I think the easy case is when the operator has $n$ distinct eigenvalues, but what about if it is diagonalizable? Is that sufficient, or can there be cases (with repeated eigvals) when char poly doesn't equal min poly? What are the general conditions when the equality holds? Is it possible to define them without use of determinant? (I am working by Axler and he doesn't like it.)
Thanks.
Best Answer
Theorem. Let $T$ be an operator on the finite dimensional complex vector space $\mathbf{W}$. The characteristic polynomial of $T$ equals the minimal polynomial of $T$ if and only if the dimension of each eigenspace of $T$ is $1$.

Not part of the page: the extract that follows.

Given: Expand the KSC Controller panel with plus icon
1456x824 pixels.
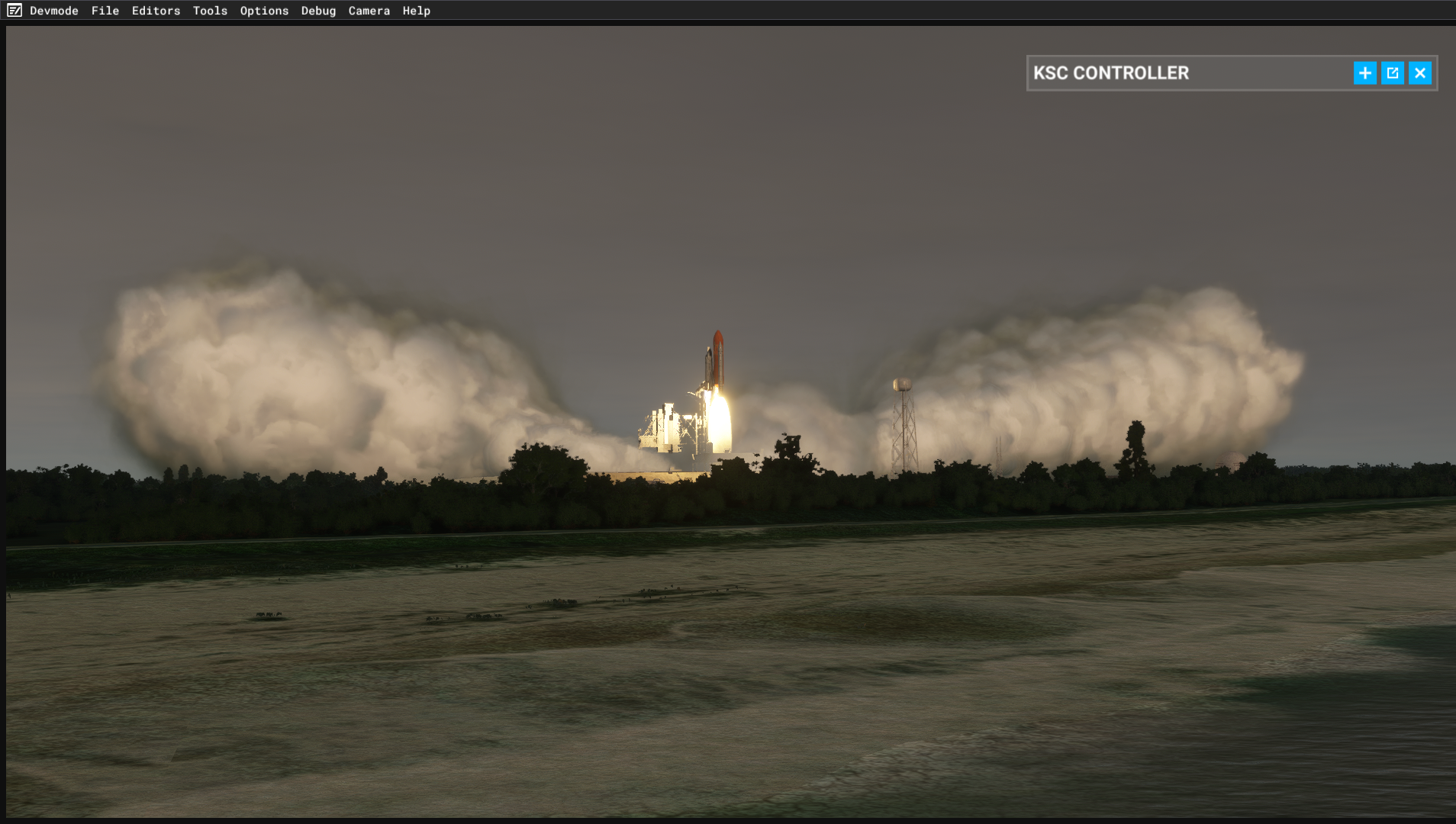Looking at the screenshot, I should [1364, 73].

Proof. Let the characteristic and minimal polynomial be, respectively, $\chi(t)$ and $\mu(t)$, with $$\begin{align*} \chi(t) &= (t-\lambda_1)^{a_1}\cdots (t-\lambda_k)^{a_k}\\ \mu(t) &= (t-\lambda_1)^{b_1}\cdots (t-\lambda_k)^{b_k}, \end{align*}$$ where $1\leq b_i\leq a_i$ for each $i$. Then $b_i$ is the size of the largest Jordan block associated to $\lambda_i$ in the Jordan canonical form of $T$, and the sum of the sizes of the Jordan blocks associated to $\lambda_i$ is equal to $a_i$. Hence, $b_i=a_i$ if and only if $T$ has a unique Jordan block associated to $\lambda_i$. Since the dimension of $E_{\lambda_i}$ is equal to the number of Jordan blocks associated to $\lambda_i$ in the Jordan canonical form of $T$, it follows that $b_i=a_i$ if and only if $\dim(E_{\lambda_i})=1$. QED
In particular, if the matrix has $n$ distinct eigenvalues, then each eigenvalue has a one-dimensional eigenspace.
Also in particular,
Corollary. Let $T$ be a diagonalizable operator on a finite dimensional vector space $\mathbf{W}$. The characteristic polynomial of $T$ equals the minimal polynomial of $T$ if and only if the number of distinct eigenvalues of $T$ is $\dim(\mathbf{W})$.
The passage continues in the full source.